EXCERPTED RECORDS –
^^^^

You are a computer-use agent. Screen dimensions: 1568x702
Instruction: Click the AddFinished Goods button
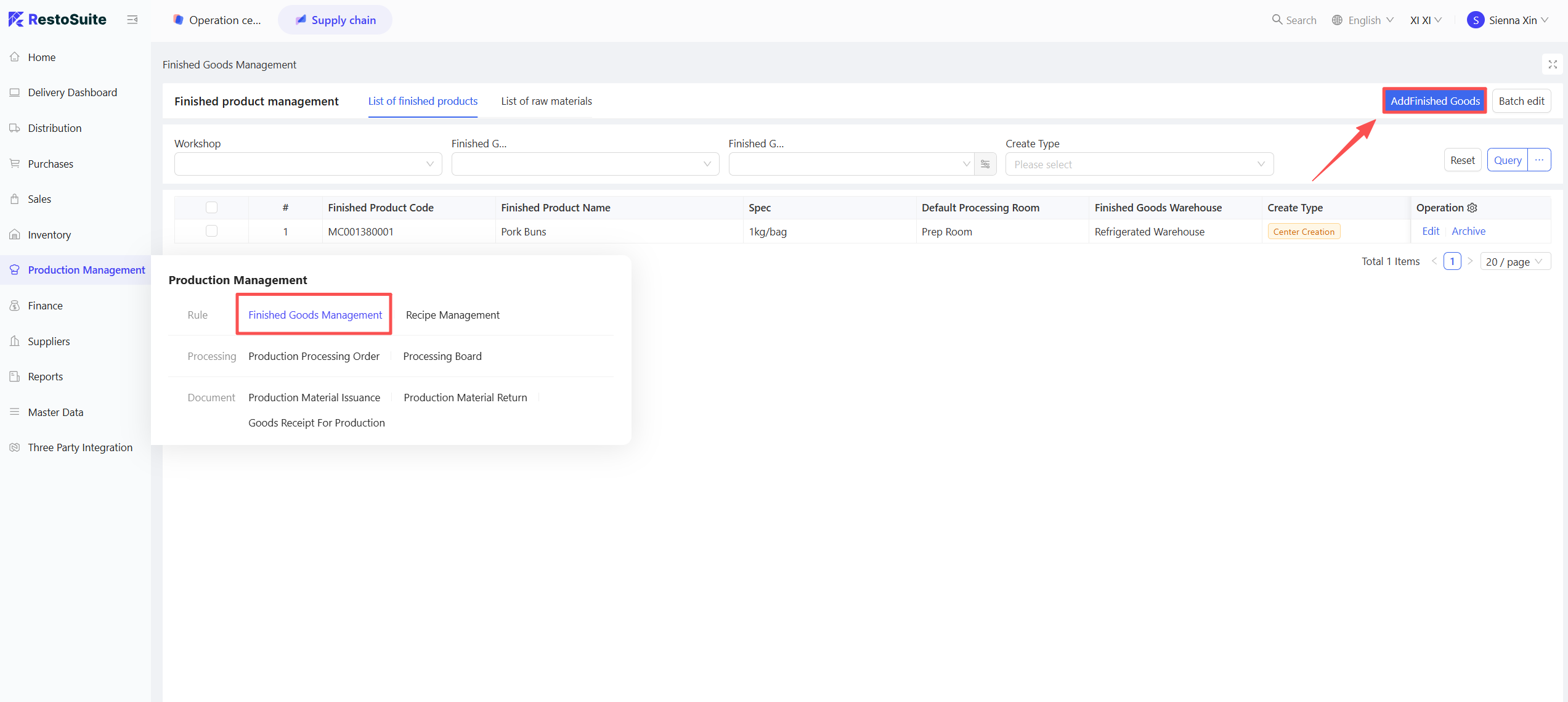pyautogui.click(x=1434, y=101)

^^^^

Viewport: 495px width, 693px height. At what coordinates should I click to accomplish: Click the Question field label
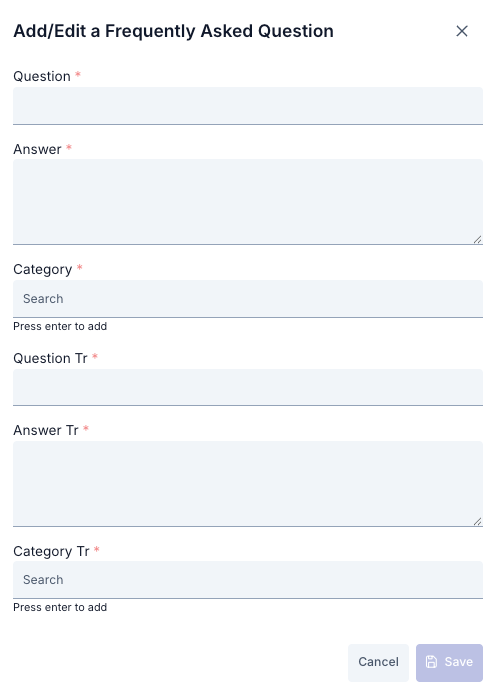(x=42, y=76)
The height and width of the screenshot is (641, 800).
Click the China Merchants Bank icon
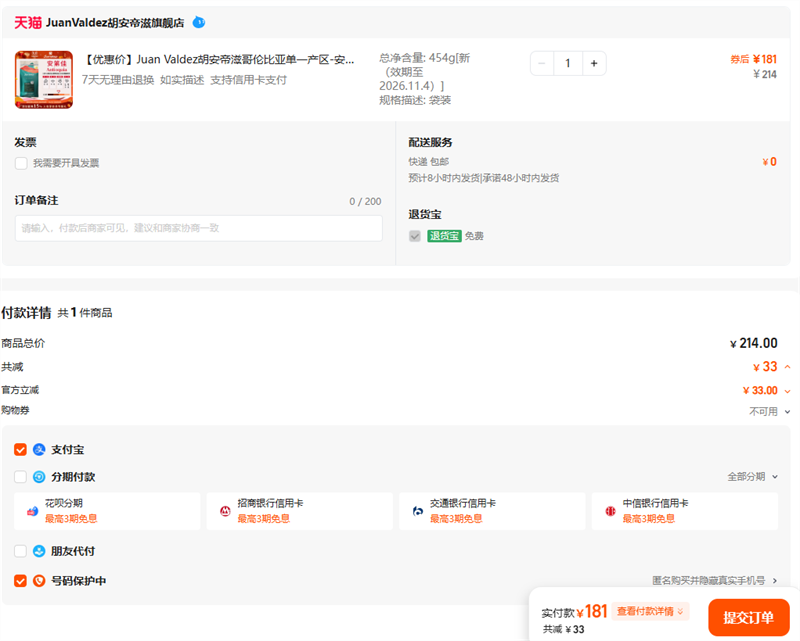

^^^^

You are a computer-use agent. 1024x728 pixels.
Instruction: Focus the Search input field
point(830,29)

^^^^

PROBLEM – Count the lines in the rows above that contain the string "Instruction". Case must match. Give only the number.

TASK OUTPUT – 2